Oxygen deprivation induces loss of energy supply, oxidative stress and consequent cell injury. The goal of the present work was to establish the early electrophysiological changes induced by the reduction of oxygen in the recording solution.

Methods: 

We performed patch-clamp recordings to investigate the effects induced on the cortical neuron membrane potentials by perfusion of sodium dithionite (10 mM). Dithionite induced a significant rapid transient depolarization (20.8+ 4.9 mV; p<0.01) that recovered to the resting membrane potential, although the hypoxic insult persisted. This depolarization was mediated by Reactive Oxygen Species (ROS) since treatment of cortical neurons with the free radical scavenger Edaravone (100 mM), prevented the membrane potential changes induced by dithionite. To investigate the ionic currents that sustained this depolarization, we utilized an external solution in which Ca²⁺ was removed and Na⁺ was substituted with Tris(hyroxymethyl)aminomethane.

Results: 

In this condition, dithionite-induced depolarization was not observed, indicating that it was due to Na⁺- and Ca²⁺- channel activation.

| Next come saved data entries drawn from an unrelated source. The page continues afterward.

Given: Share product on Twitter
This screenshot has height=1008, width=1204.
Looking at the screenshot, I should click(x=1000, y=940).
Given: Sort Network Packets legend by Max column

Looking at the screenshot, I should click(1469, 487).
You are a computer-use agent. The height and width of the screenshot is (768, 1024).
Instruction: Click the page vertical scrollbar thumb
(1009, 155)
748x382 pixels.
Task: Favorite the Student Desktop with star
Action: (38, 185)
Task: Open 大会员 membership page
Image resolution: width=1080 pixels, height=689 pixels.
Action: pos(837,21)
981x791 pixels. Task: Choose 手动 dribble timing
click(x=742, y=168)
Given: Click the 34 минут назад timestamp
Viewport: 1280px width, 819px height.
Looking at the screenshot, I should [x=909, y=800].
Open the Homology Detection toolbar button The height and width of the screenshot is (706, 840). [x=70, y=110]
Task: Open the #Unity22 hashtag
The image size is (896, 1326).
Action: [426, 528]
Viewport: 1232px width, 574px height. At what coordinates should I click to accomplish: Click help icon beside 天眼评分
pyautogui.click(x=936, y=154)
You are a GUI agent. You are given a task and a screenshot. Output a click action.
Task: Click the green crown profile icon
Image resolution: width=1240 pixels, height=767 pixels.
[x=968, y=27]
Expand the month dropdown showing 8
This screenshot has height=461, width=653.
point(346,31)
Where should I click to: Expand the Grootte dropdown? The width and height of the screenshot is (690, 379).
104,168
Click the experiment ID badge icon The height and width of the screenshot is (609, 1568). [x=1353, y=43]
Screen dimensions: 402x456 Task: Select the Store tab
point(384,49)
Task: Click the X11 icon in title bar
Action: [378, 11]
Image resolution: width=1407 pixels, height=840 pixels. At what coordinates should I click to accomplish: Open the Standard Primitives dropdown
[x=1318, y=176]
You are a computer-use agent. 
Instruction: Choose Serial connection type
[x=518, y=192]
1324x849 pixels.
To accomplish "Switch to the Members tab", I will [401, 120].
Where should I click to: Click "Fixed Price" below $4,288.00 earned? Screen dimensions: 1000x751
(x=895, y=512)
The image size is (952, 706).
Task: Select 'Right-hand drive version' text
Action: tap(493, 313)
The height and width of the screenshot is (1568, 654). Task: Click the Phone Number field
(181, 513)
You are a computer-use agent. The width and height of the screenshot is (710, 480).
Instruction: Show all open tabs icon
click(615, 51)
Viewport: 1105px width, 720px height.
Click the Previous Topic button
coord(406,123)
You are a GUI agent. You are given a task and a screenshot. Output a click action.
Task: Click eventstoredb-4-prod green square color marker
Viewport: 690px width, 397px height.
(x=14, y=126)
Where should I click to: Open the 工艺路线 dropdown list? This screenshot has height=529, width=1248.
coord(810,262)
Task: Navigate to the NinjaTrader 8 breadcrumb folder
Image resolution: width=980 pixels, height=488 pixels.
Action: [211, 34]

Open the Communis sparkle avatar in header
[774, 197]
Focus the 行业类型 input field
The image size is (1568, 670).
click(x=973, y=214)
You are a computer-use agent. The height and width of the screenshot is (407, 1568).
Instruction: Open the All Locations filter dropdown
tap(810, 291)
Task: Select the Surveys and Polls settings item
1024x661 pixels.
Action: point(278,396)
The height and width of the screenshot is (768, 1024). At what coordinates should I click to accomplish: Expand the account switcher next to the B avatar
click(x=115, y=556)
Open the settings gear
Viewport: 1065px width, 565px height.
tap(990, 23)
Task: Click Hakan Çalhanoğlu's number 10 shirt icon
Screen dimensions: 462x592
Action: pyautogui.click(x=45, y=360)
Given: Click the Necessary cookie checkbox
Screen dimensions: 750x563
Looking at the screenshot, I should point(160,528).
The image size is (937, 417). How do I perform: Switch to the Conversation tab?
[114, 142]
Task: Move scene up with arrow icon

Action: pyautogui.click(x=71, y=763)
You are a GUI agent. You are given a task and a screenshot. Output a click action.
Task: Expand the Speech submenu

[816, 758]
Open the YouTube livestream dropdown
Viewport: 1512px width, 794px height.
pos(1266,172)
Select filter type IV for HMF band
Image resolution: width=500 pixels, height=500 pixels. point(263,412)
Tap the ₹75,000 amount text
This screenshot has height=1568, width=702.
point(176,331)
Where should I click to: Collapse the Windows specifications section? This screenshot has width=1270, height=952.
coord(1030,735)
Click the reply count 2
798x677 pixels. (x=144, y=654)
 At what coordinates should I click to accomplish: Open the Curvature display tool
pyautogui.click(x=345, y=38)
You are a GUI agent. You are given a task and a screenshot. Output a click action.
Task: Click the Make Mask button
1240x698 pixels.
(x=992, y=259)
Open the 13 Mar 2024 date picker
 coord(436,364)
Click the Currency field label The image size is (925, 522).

The repolarization, instead, was due to the opening of ATP-dependent potassium channels since bath application of tolbutamide (100 mM), a selective antagonist of these channels, significantly reduced the repolarization.

Conclusion: 

This hypoxic in vitro model, described here allows the study of the early events of hypoxia with the possibility to test potential therapeutic drugs.